Randazzo has not limited her research to protecting VIPs, however — she also codirected a study with the US Department of Education that examined school shootings. The researchers found that shootings both in schools and workplaces are not impulsive acts.
“A student [or employee] doesn’t just snap,” she says. “They give these events thought beforehand; they plan them out beforehand, sometimes several months in advance.” Secondly, “people who are planning acts like that don’t keep their plans a secret … they’ll tell friends and they will put it on social media. So we now have scores of cases where school shootings have been prevented because someone saw something posted on Instagram, Twitter, Snapchat, and said, ‘Hey, this sounds worrisome,’” she explains.
Based on these findings, Randazzo and her colleagues created a model for school threat assessment that is now used in federal guides and in threat assessment procedures in Virginia, the only state that takes such measures beginning in kindergarten and continuing through high school.
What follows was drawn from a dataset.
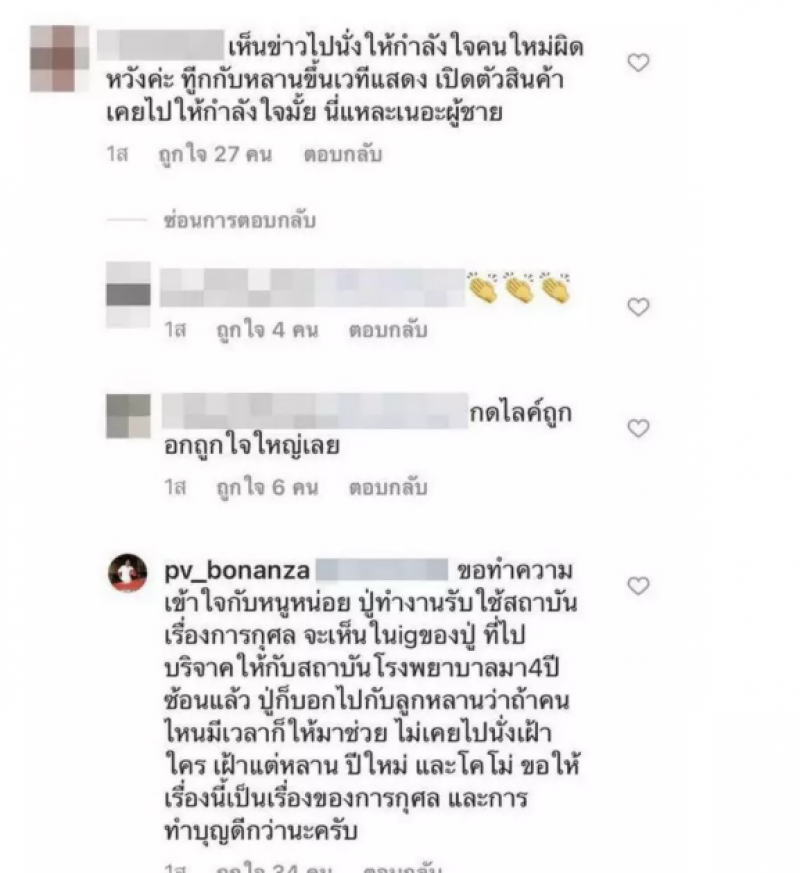Open the blurred username before clapping emojis
Viewport: 800px width, 873px height.
click(x=313, y=288)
As with assessing threats to presidents and other high-ranking officials, Randazzo cautions that decision-makers should not be hasty in deciding how to punish students for acting out before they have fully evaluated what their motives and intentions were. She also emphasizes that prevention often involves connecting that person to the right resources to help solve whatever underlying problems are leading them to feel that violence may be the best or only option left.
After the 1999 Columbine High School massacre in Colorado, during which two students murdered 12 classmates and one teacher, many schools adopted a zero-tolerance policy and suspend or even expel students who show troubling signs or behave in ways that might be considered threatening. These types of guidelines “look good on paper but don’t actually make schools safer,” Randazzo says. “If a friend knows about something but they know that telling will get [the troubled student] expelled, they won’t tell. If they have a safe space, they’re more likely to come out. We’ve seen a sea change over the past 10 years or so, in that students now know that they’re able to bring things like that to the school’s attention.”
And increasingly, this information can be traced not only to academics in labs but also to advisors at private enterprises such as SIGMA Threat Management Associates, a consulting practice founded in 2010 that initially focused on college threat assessments. Its mission has since expanded to include consultations for workplaces, government agencies, and high-profile families. According to Randazzo, the employees come from a broad range of backgrounds including K–12 and higher-education settings, workplace-violence-prevention teams, and the military. “One of our team members just retired from NCIS [the Naval Criminal Investigative Service], where she oversaw their threat management operations,” she says. “We have folks who have backgrounds in federal law enforcement, clinical psychology, education, policy, organizational dynamics, and legal expertise.”
When assessing threats of any kind, the power of psychological science cannot be overstated, Randazzo adds.
“What [threat management agencies] are focusing on so much is human behavior, so to have people who are experts and can further study [these phenomena] helps enhance [our] understanding of why things might happen,” she says. “Behavioral and psychological science in that setting is critical, because so much of what we can do as psychological scientists is study why people do what they do.”